We long to be famous authors
On our mental shelves we collect titles of books we have never written and those we have. As authors, we realize the limited demand for our kind of work, and blindly forge ahead with the motto "We'll never succeed if we do not try."
The quest to become an author is noble, and I don't intend to sober your dreams in this article. Rather, I am going to provide you with a marketing tool that many wannabe authors have yet to discover.
Think realistically about the way people use the internet. Do you and those you know frequently perform searches to find a novel about dragons and dwarves? Not likely. We perform searches to find answers to questions, and the problem with fiction is that it cannot accomplish this. People just don't search for books that way.
How do people search for novels to read?
If you're like me, I won't pick up a book to read that hasn't been recommended by someone I respect, so my searching leads me to either Amazon or GoodReads. I connect with fellow readers and I make use of the somewhat reliable reviews.
Even more frequently, I go to lists of prize winners because I usually have good luck with them. Specifically, Nobel Prize Authors, Pulitzer Prize Book Winners, Man Booker Prize Winners, and Newbery Award Winners. Many other great booklists exists if you do just a bit of searching. I put great faith in Oprah's Book Club List.
Even specialized search engines have been created to help match you to a book you might like, Lexile The Framework for Reading asks you some demographic questions and then helps you find a good match. You can do surprisingly well with these tools.
Are the books on your mental shelf findable through these resources?
The books you have written and plan to write may have received significant enough acclaim that a person can find them using these strategies. Probably not.
This means the most frequently used resources for finding books are going to be useless to most of us authors. Sure, Amazon makes it easy to publish your book, but that says nothing about selling them. The book publishing and selling industry has gone through so many changes, that independent writers must be more resourceful in marketing their books: you must think of yourself as a marketer.
Traditional creative writing blog
Given the content of my blog, I come across a lot of creative writers who blog, and nearly 100% of them showcase, with flash and flair, their short stories, poems, and novels. The blogs are extravagantly designed, and impressive in their beauty. If one were to stumble across the blog, he or she would surely stop and peruse. Very few have more than the creative work and an "about me" section.
The problem is that because of the way people search for creative writing, more than likely, the beautiful layout will be seldom seen. Much of the hard work you put into the aesthetic design will not receive viewers. The question is how can you expose your book in another forum so that people come across your creative work through other means.
Content writing blog for your creative writing
A solid approach to get your name out in the media and your writing potentially discovered is through content marketing. So, you have a blog with significant (non fiction) content that is in addition to the creative content you want to sell.
This means that you write content other than fiction that searchers will be looking for, and you draw them to your website through organic methods.
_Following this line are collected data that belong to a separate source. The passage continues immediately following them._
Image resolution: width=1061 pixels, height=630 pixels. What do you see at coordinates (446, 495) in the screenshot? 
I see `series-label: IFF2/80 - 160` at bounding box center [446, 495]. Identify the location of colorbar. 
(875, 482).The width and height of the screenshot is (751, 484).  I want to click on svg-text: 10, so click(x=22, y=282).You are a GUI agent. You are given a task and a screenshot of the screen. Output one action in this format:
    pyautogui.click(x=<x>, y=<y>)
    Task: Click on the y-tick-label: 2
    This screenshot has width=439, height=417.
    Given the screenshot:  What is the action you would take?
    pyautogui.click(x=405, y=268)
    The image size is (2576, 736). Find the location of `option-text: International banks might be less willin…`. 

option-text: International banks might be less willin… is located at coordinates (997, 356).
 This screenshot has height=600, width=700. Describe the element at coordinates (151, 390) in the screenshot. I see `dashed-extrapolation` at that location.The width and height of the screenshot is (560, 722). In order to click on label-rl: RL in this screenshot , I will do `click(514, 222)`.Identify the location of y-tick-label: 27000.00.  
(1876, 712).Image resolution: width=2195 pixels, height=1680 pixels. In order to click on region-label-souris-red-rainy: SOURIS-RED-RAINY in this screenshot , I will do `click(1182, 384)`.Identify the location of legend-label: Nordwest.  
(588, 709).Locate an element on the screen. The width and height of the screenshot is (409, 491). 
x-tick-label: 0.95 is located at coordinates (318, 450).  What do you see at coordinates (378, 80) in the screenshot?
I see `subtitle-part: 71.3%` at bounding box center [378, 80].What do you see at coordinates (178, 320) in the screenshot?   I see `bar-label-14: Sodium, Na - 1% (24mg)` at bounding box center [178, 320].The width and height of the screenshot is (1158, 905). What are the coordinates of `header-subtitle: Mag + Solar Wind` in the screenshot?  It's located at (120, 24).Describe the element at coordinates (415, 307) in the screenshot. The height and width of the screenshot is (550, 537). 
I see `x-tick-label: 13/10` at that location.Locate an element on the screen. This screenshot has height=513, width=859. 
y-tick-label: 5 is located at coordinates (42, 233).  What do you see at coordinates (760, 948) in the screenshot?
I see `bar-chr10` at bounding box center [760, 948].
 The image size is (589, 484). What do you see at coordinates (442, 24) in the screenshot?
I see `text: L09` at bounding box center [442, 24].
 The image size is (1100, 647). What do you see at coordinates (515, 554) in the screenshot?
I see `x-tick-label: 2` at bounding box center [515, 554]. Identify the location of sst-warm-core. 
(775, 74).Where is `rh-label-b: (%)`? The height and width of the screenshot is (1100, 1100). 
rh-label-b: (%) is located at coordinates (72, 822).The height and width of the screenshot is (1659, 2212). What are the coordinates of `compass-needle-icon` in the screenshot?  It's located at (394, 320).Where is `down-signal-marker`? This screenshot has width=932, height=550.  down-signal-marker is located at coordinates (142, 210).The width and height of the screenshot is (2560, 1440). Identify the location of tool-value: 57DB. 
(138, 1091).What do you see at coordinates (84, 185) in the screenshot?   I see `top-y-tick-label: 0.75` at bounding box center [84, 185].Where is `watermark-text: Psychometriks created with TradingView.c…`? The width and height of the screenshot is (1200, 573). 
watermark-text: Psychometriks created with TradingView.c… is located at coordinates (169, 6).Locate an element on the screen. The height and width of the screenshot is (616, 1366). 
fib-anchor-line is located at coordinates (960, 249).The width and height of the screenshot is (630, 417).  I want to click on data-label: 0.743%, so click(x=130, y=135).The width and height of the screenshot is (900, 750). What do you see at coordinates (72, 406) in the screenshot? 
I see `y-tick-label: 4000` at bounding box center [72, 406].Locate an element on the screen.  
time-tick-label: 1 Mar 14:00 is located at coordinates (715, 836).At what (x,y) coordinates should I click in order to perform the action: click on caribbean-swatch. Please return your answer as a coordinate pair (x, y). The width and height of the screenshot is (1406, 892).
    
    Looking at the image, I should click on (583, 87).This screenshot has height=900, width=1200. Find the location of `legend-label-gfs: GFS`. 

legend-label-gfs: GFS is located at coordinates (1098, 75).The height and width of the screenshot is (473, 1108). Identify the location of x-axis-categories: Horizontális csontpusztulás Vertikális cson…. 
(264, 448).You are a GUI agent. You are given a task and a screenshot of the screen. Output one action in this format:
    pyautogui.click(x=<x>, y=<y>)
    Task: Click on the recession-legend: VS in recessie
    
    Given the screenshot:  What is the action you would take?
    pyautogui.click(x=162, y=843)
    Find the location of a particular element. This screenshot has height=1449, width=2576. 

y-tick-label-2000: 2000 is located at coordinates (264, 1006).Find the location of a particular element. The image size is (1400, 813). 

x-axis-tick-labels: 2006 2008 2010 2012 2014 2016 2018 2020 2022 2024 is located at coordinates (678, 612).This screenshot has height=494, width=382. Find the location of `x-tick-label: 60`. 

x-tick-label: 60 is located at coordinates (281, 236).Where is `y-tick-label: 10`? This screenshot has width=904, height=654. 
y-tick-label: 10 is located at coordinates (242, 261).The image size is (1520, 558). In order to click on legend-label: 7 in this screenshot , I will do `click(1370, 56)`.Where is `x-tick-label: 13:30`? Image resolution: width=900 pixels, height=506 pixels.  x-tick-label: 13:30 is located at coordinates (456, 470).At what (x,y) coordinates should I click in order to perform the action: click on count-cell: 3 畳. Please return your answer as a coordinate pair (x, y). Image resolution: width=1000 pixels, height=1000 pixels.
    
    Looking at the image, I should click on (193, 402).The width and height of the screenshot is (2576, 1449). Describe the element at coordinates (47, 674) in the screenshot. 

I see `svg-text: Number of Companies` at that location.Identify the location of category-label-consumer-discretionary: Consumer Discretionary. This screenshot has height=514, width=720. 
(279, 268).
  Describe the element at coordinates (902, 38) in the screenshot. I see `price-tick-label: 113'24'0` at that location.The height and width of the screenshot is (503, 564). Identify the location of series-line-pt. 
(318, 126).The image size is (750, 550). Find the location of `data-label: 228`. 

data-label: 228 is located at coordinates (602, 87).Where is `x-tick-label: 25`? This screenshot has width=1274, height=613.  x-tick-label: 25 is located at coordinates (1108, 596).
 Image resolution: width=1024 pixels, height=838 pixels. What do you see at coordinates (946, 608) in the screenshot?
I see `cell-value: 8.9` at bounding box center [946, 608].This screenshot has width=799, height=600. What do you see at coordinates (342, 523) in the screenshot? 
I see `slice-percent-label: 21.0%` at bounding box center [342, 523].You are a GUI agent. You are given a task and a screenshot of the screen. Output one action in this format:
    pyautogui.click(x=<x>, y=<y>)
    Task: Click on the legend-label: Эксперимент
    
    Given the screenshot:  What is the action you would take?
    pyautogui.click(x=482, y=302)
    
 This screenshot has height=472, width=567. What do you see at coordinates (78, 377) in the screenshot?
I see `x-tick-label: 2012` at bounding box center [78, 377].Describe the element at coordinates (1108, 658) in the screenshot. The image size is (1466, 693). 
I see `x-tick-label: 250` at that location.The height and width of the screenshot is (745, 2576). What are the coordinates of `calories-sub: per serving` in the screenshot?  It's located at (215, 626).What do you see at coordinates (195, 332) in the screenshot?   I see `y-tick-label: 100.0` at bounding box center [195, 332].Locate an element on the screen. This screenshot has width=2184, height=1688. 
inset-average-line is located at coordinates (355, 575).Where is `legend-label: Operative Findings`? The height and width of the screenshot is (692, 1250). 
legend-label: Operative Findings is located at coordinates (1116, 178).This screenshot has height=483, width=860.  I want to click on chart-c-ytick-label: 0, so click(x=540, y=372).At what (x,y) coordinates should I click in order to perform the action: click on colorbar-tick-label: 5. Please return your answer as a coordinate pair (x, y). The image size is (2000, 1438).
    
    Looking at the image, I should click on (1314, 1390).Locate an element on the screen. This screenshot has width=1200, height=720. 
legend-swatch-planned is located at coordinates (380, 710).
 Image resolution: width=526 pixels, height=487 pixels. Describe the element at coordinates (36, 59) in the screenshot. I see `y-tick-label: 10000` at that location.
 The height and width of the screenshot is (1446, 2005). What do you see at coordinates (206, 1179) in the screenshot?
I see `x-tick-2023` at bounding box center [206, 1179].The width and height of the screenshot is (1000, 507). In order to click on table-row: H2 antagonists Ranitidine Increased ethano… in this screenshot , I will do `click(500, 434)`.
They have questions, you provide answers. This brings people to your site and allows you to market your creative works to them, even though they did not arrive for that reason.
Some things to consider in content marketing your fiction:
While this is only one means of marketing your material, content marketing is powerful. It moves your blog from "creative" to "important information" status in the eyes of the search engines. It means more work for you, but you know that becoming an author is not easy.